Ik zeg vaak dat een CEO de beste verkoper is van het bedrijf.
Kwalitatieve Analyse
- Praten met management
- Vertrouwen op “scuttlebutt”: het praten met de concurrentie, verdelers, klanten,… van het bedrijf om zo informatie te verzamelen die anderen misschien niet hebben.
- De producten en diensten van het bedrijf in de diepte analyseren
- De capaciteiten van het management bepalen
- De competitieve voordelen, die het bedrijf al dan niet heeft, bepalen
- Een mening vormen over de vooruitzichten van de industrie of sector waar het bedrijf in zit (groeiend, houdbaar,…)
- Vaak een geconcentreerde portefeuille met slechts enkele heel goed onderzochte posities.
Kwalitatieve analisten kijken naar het bedrijf zelf en proberen hun beslissing te baseren op bovenstaande kwalitatieve factoren, net zoals Philip Fisher.
Vandaag hebben wij natuurlijk de luxe dat we online al een schat van informatie kunnen vinden. Het probleem is vaak de belangrijke informatie van de minder belangrijke scheiden en de juiste vragen weten te stellen.
Welke methode is beter?
Ik gebruik zelf beide methodes. Het makkelijkste is in mijn ogen de kwantitatieve analyse. Gewoon in de cijfers duiken en door diversificatie en de margin of safety uw beleggingen veilig houden. En dat zou ik beginners ook aanraden.
De vaardigheden voor beiden zijn natuurlijk anders en vragen een andere aanpak. Veel hiervan heeft te maken met uw karakter. Wil je je tijd spenderen met het praten met mensen, het bezoeken van bedrijven, informatiebladen en websites over de sector lezen, of verkies je het om cijfers te analyseren en de jaarverslagen te lezen?
Zelfs Buffett sprak over hoe hij Schloss bij momenten benijdde omdat hij “Om 9 uur kon binnenwandelen en terug vertrekken om 16u30, alle dagen jaarverslagen kon lezen, goedkope aandelen kon kopen, 20% per jaar verdienen en goed slapen ‘s nachts”.
Levensduur is een zeer belangrijke factor bij het overwegen van een beleggingsstrategie.

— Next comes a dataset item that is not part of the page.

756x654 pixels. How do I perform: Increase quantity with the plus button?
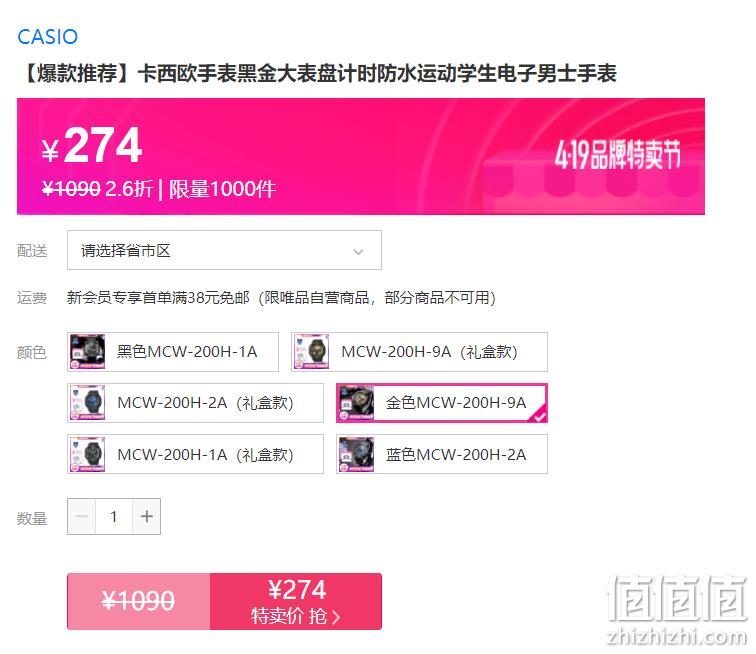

Buffett zegt dat het “zekere” geld te verdienen is door het analyseren van de cijfers. Zo is Buffett zijn carrière ook gestart, als een cijferman. Hij haalde daarmee fantastische rendementen in de begindagen van zijn Buffett Partnership. Met de tijd evolueerde hij als belegger en werd hij, mede door de invloed van Charlie Munger, met de jaren een kwalitatieve belegger.
Ben Graham is een kwantitatieve belegger gebleven gedurende zijn hele carrière. Hij was een sterke voorstander van het zo simpel mogelijk te houden, zolang de margin of safety maar centraal bleef.
Walter Schloss was ook een grote aanhanger van het gebruik van simpele cijfers die hij in Value Line kon vinden en na het lezen van de jaarverslagen. Hij had zelfs geen computer en gebruikte zijn telefoon amper. Hij kocht goedkope aandelen in verhouding met hun activa (hij hield van de ratio koers/tastbare boekwaarde) en deed dit dag in dag uit, jaar na jaar. Hij schreef hierover een goed artikel: Why We Invest the Way We Do, waarin hij de redenen opsomt waarom hij simpele cijfers verkiest boven uitgebreide analyse.
Joel Greenblatt heeft zijn bekende Magische Formule (The Little Book That Beats The Market) ontwikkeld welke niet enkel kwantitatief beleggen omvat, maar ook systematisch. Dit systeem heeft simpele regels voor het kopen en verkopen van aandelen op bepaalde tijdstippen en is makkelijk te volgen. Deze steunt op slechts twee factoren: Enterprise Value/EBIT en ROIC (Return on Invested Capital) Dit systeem deed het volgens het boek heel goed met een gemiddelde van 30% per jaar tussen 1988 en 2004.
Mijn gedacht
Ik vind dat beide methodes heel belangrijk zijn en verwerk ze in mijn beleggingsstrategie.
Mijn eigen karakter ligt meer bij het kwalitatief analyseren van bedrijven. Het kan bij kwalitatieve analyse goed zijn dat je maar één nieuw aandeel per jaar vindt, en dat is natuurlijk ook niet fijn.
Uiteraard ben ik over de jaren ook geëvolueerd en zal dit de komende jaren zich nog verder zetten, mijn evolutie zal op dit blog te volgen zijn.